## DATA FOR THE TASK
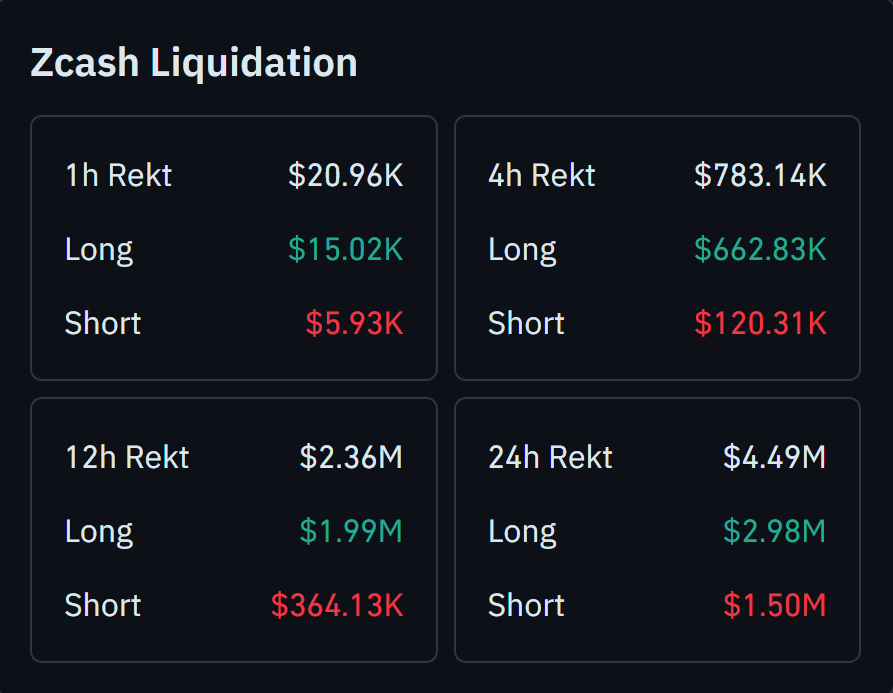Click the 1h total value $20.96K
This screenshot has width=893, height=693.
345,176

* * *

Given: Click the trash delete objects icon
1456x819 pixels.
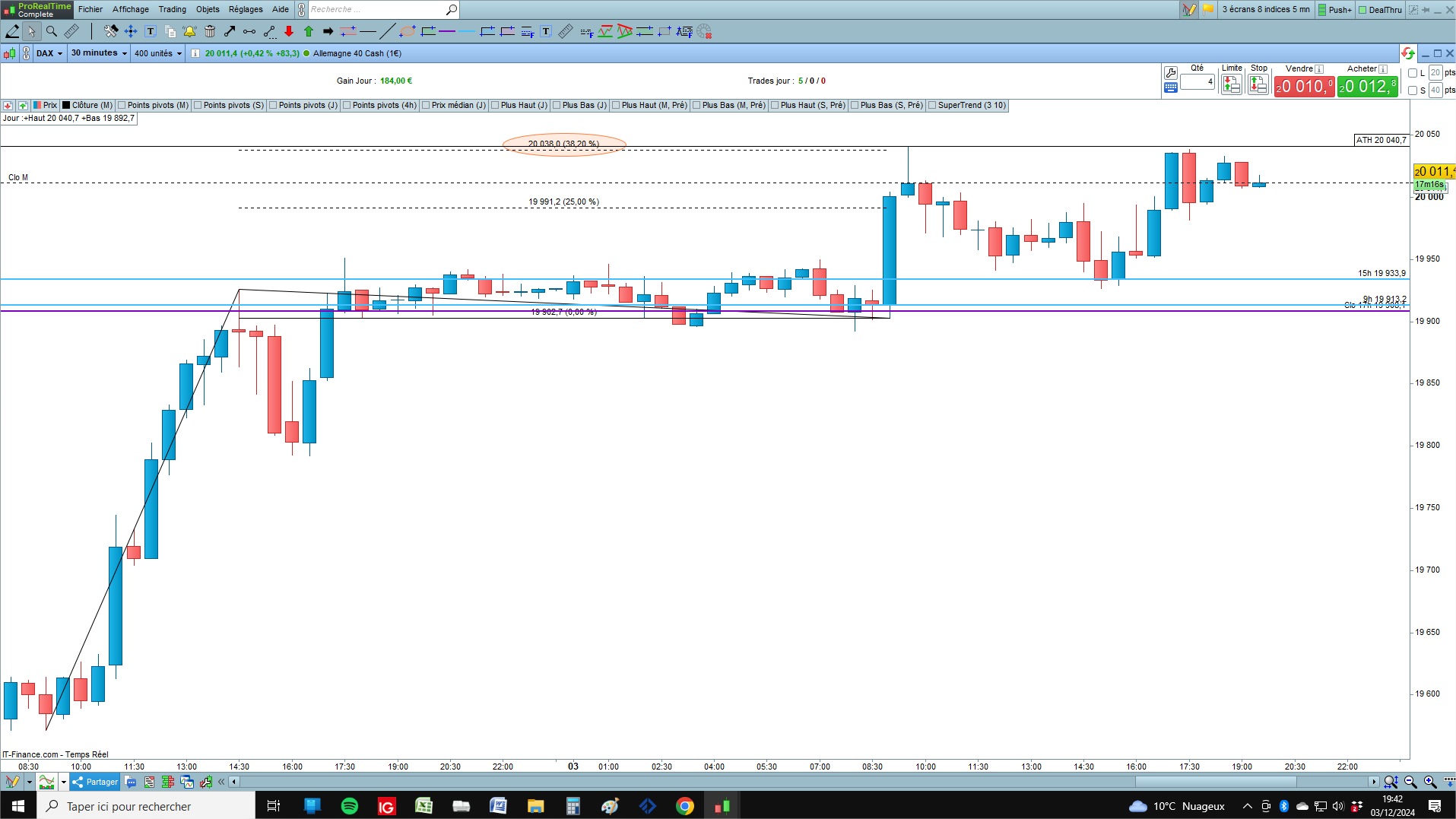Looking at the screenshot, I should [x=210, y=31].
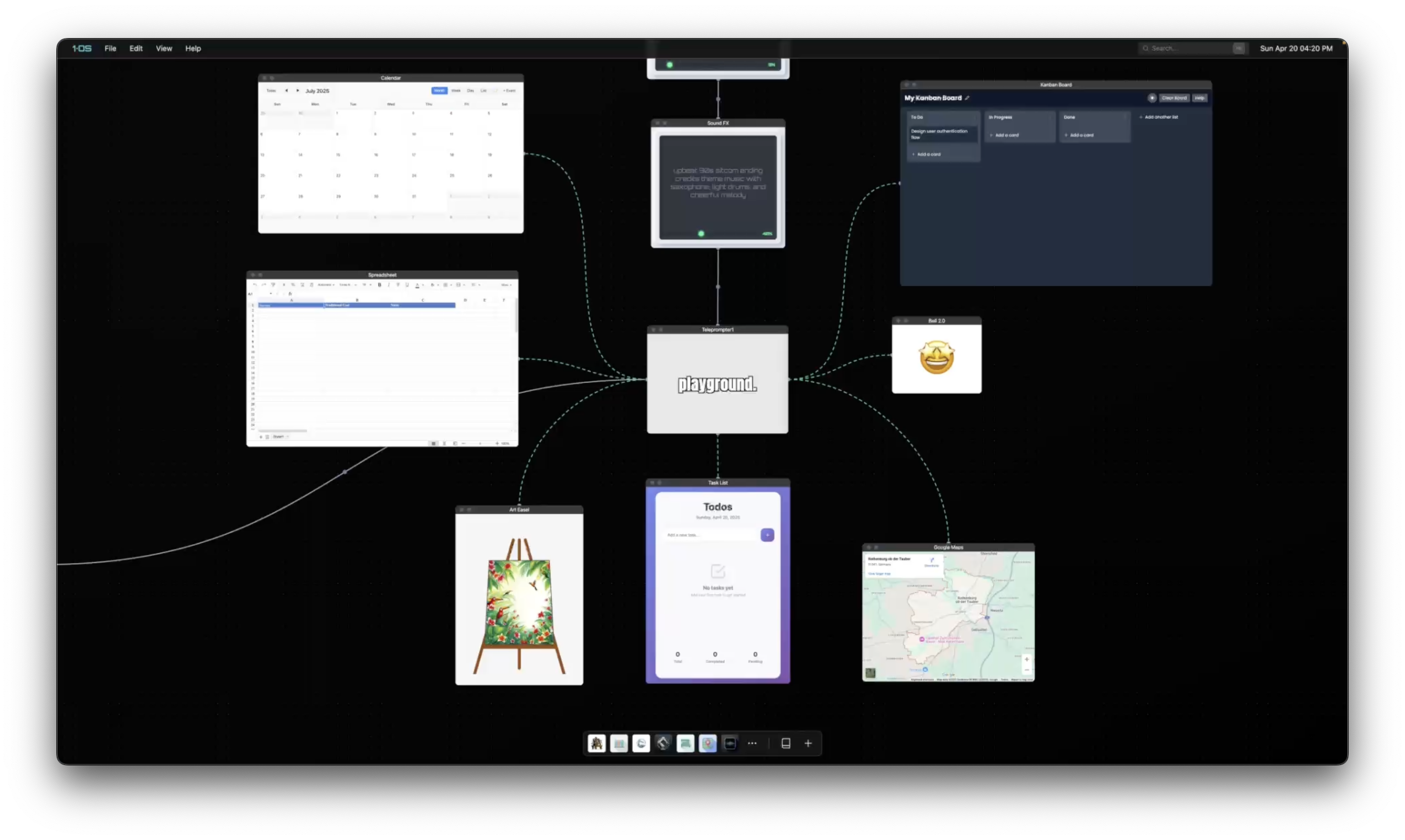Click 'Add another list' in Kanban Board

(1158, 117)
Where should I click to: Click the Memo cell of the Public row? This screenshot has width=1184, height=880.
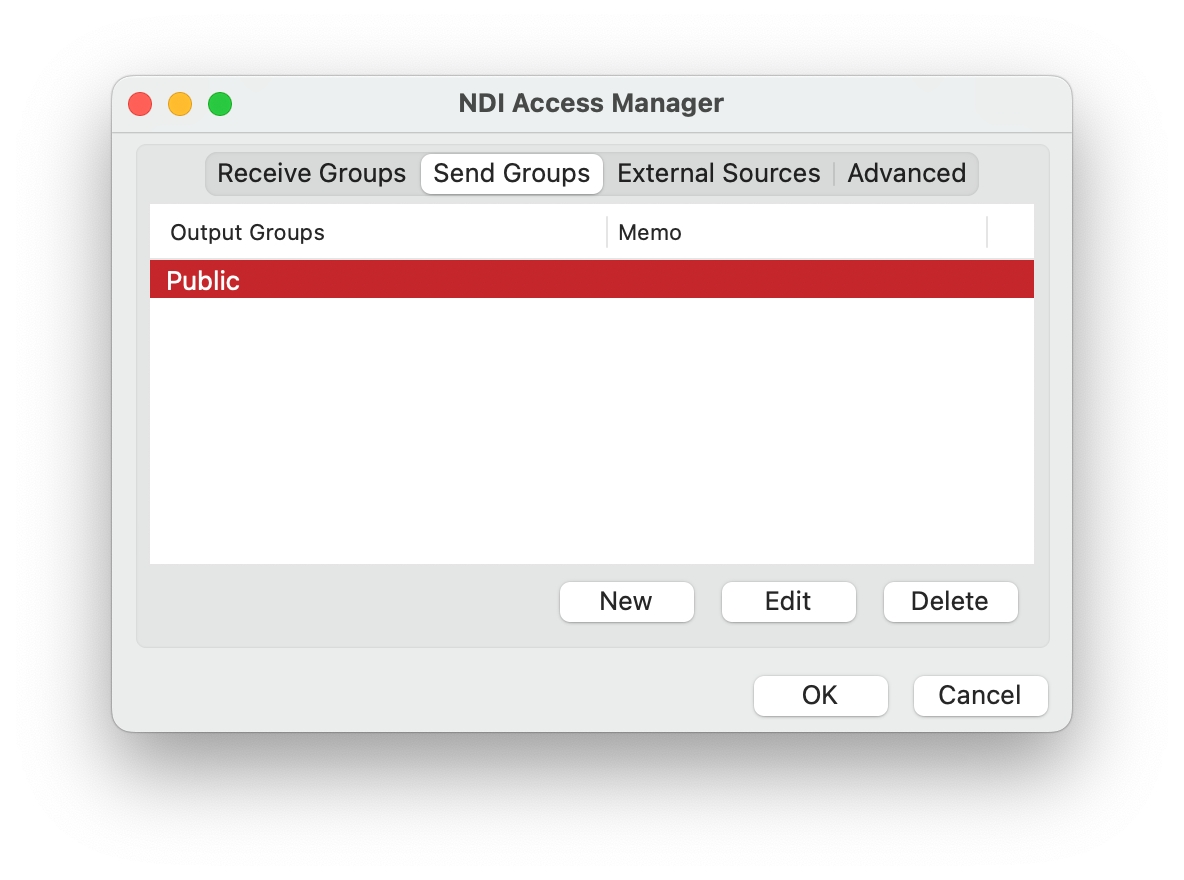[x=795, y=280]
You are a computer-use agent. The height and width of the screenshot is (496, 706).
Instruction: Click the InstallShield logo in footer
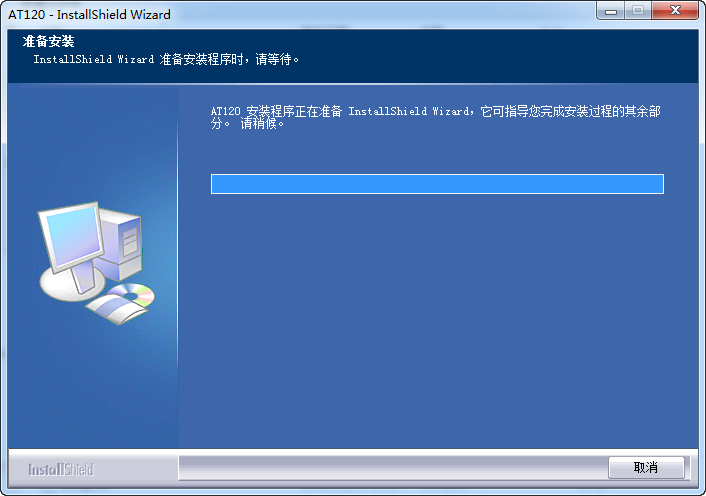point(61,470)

* * *

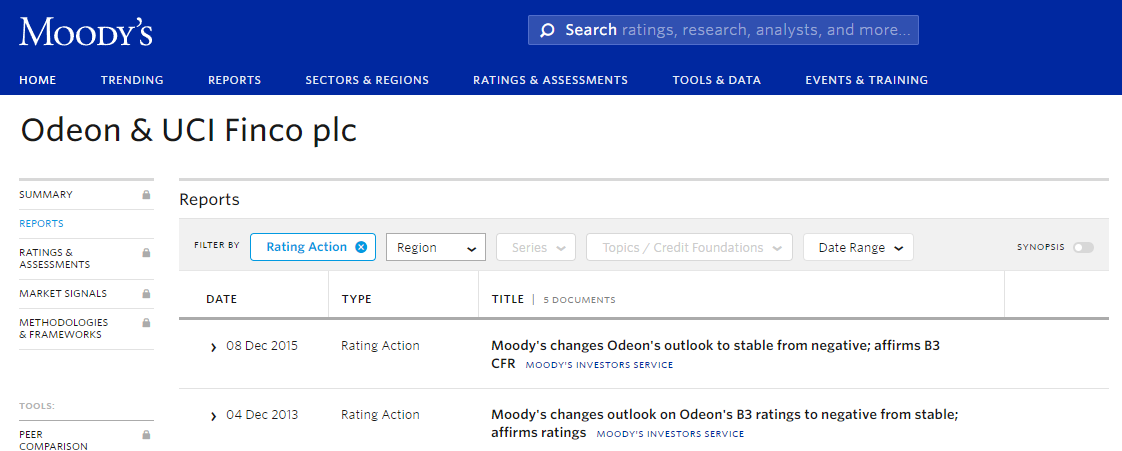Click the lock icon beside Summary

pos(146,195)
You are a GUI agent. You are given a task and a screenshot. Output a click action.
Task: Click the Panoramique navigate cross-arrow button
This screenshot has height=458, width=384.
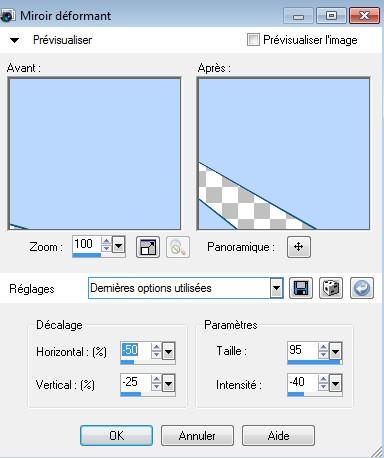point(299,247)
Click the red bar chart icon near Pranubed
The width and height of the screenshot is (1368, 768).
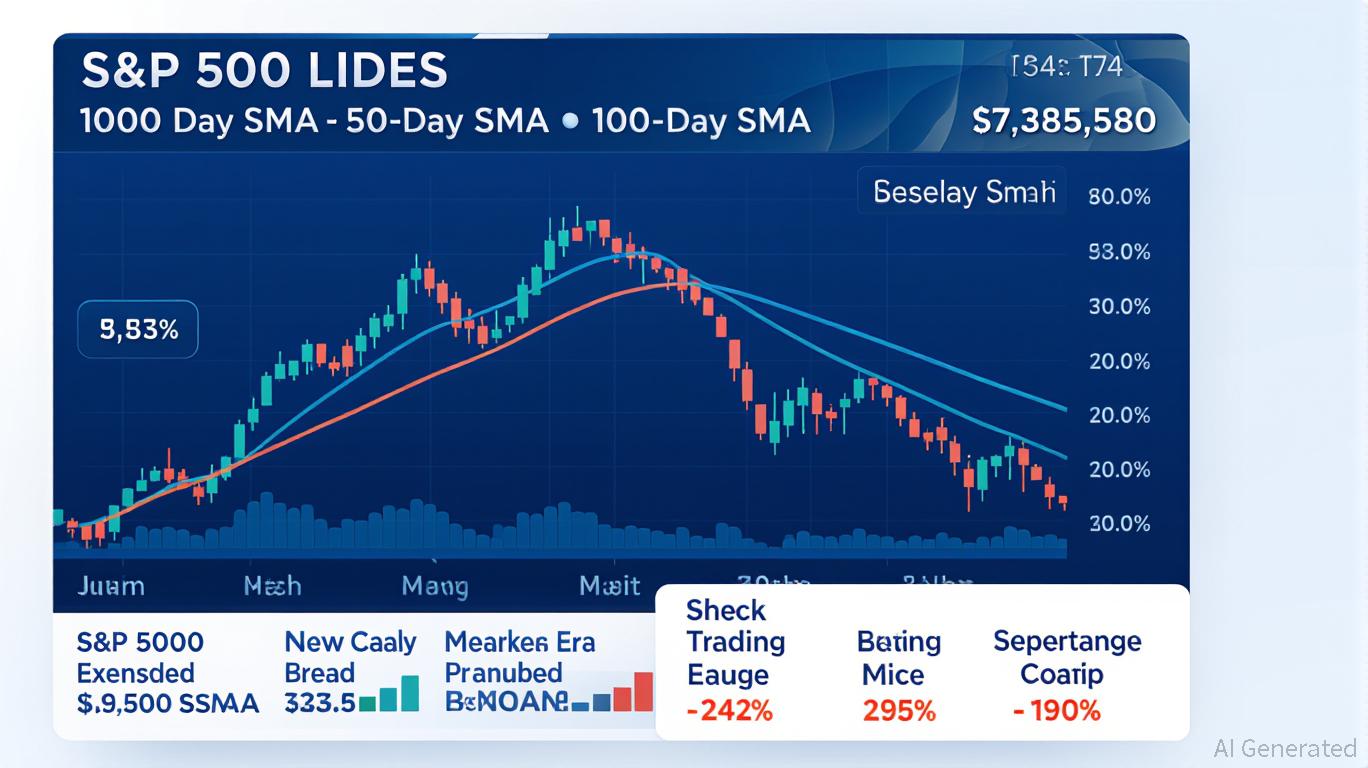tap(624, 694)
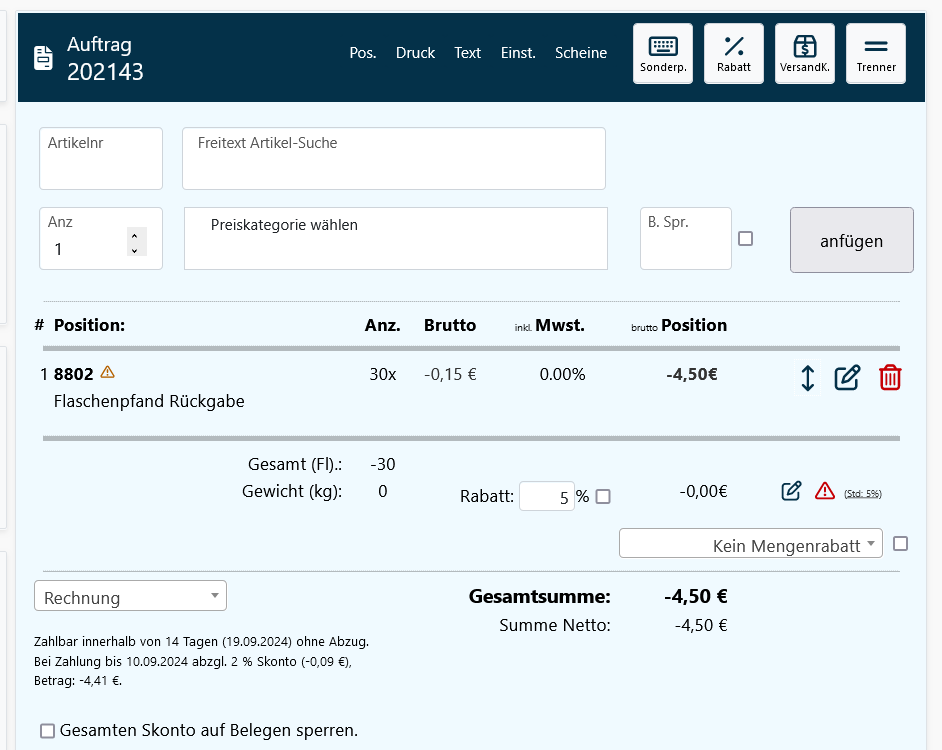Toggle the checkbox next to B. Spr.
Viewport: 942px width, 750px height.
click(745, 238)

## GIVEN EXERCISE
Collect every line of the listing above that contains the word "This", treating uppercase and lowercase as distinct.

## COMPLETE RESPONSE
This screenshot has width=893, height=693.
Where should I click to: Click the Memo cell of the Public row? This screenshot has width=1184, height=880.
This screenshot has height=458, width=384.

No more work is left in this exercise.